* EXERCISE BRIEF
Rewrite the rows from the start through the line containing "The width and", renaming "GUI agent" to "interface agent" and leaving everything else unchanged.

* DATA RECORDS
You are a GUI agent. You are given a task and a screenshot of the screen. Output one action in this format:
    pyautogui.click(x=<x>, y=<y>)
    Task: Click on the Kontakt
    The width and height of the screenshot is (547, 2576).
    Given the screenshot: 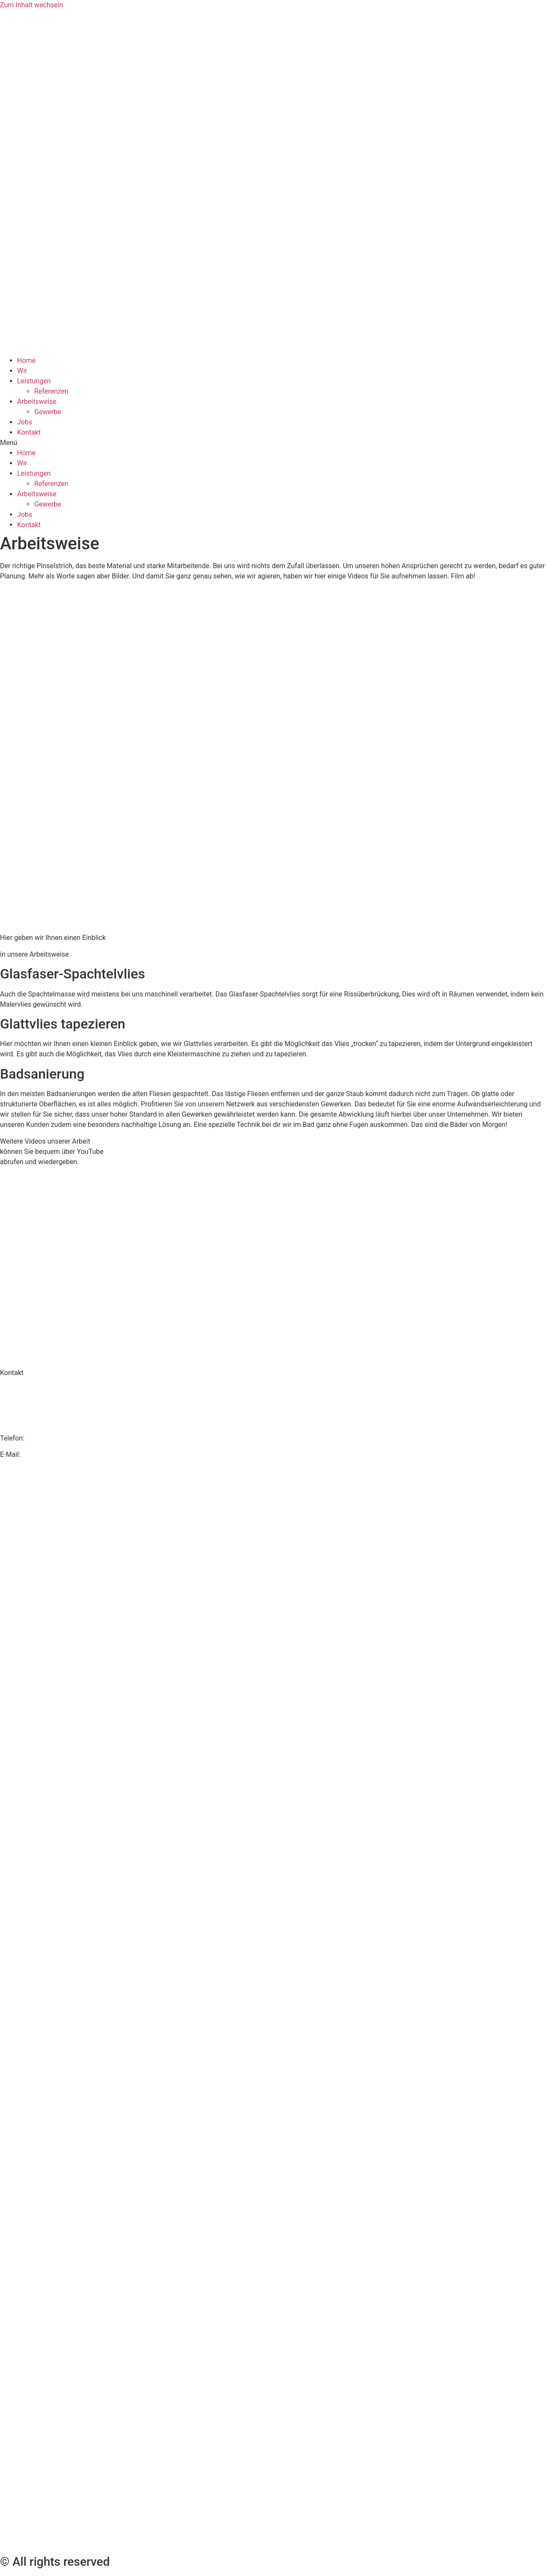 What is the action you would take?
    pyautogui.click(x=29, y=432)
    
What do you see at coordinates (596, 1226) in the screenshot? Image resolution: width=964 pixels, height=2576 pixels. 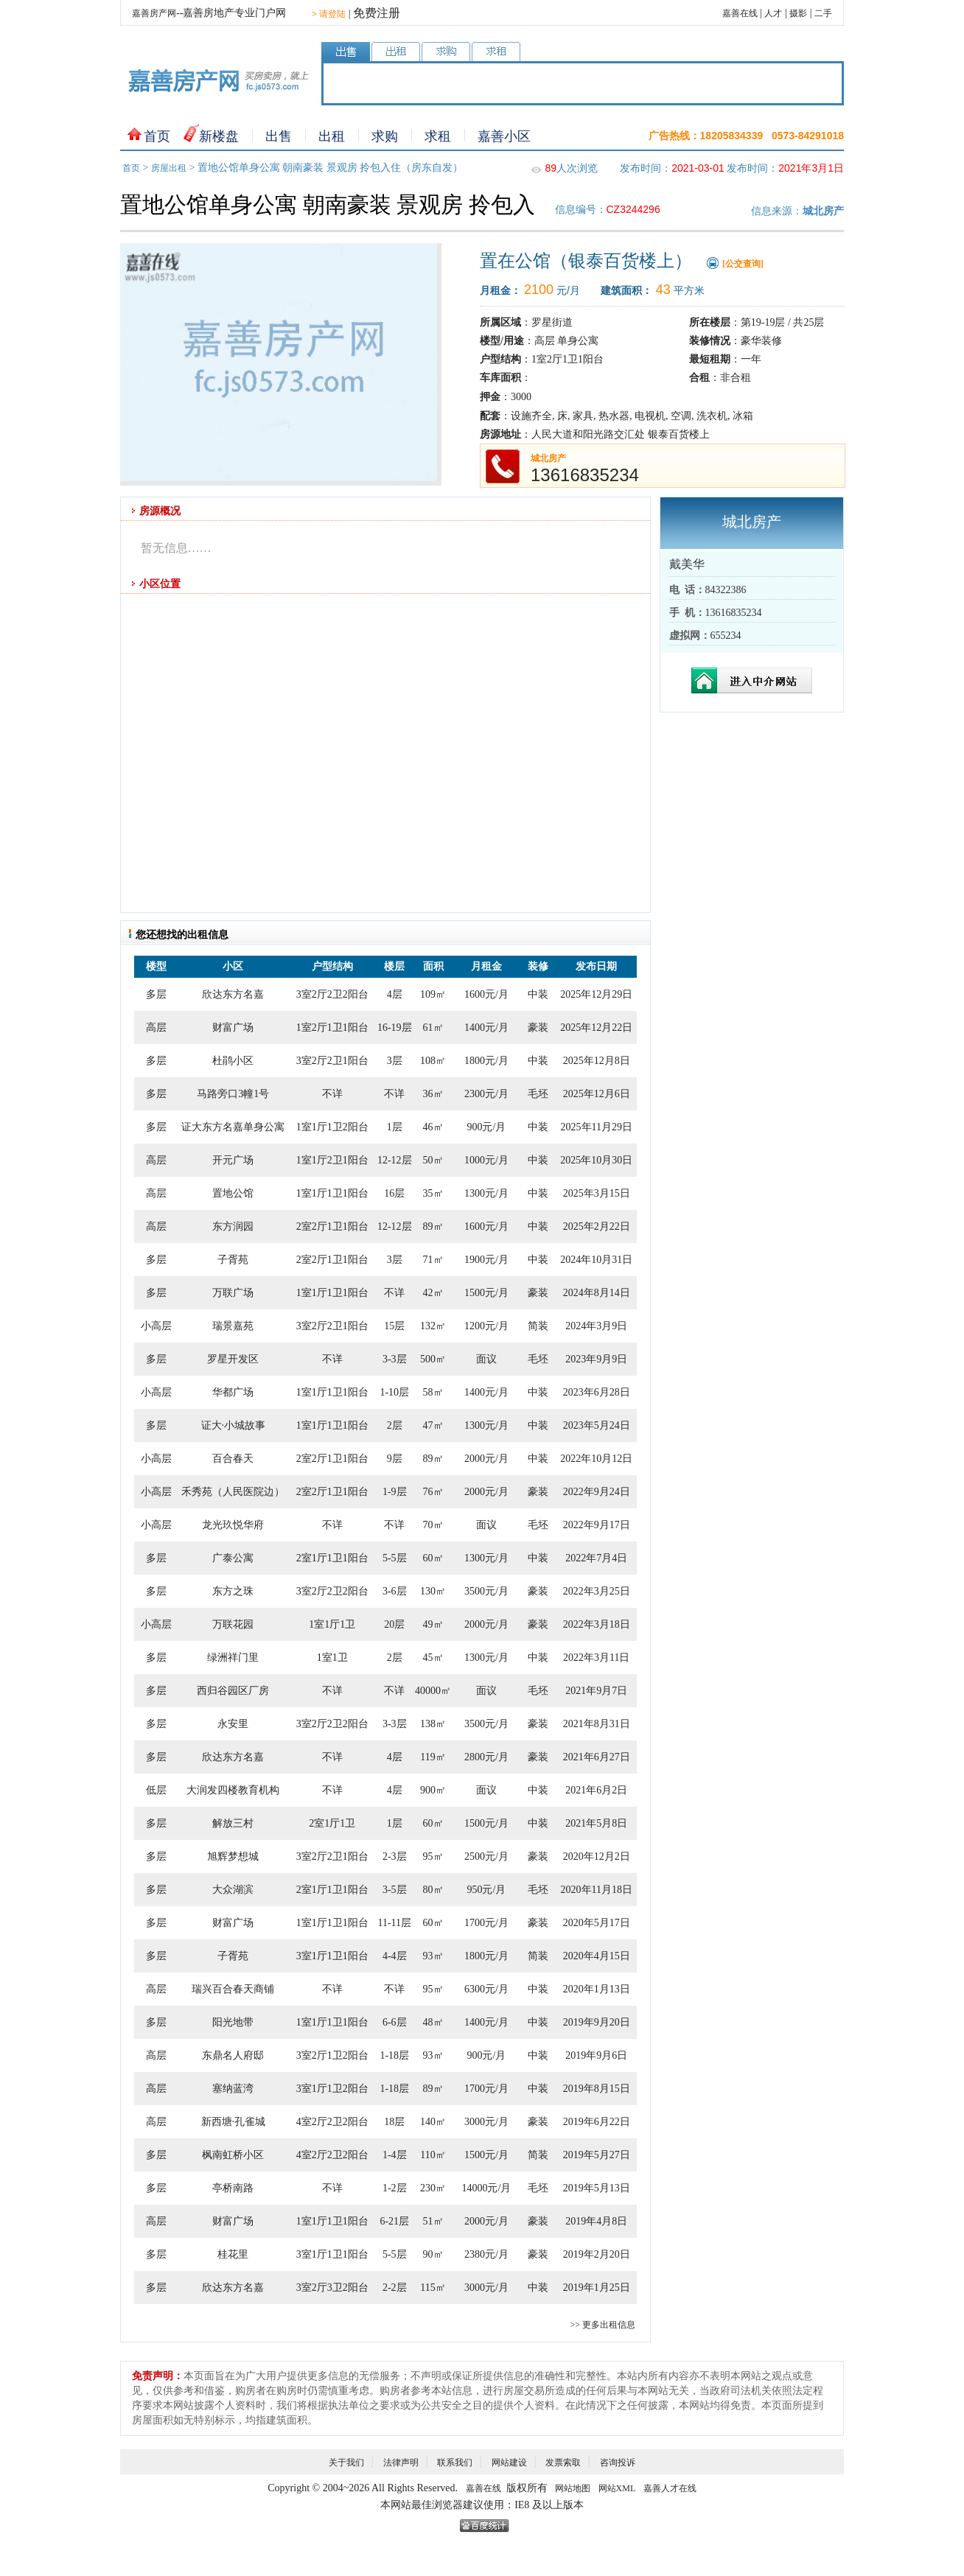 I see `2025年2月22日` at bounding box center [596, 1226].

* TASK RESULT
You are a interface agent. You are given a task and a screenshot of the screen. Output one action in this format:
    pyautogui.click(x=<x>, y=<y>)
    Task: Click on the Kontakt
    The width and height of the screenshot is (547, 2576).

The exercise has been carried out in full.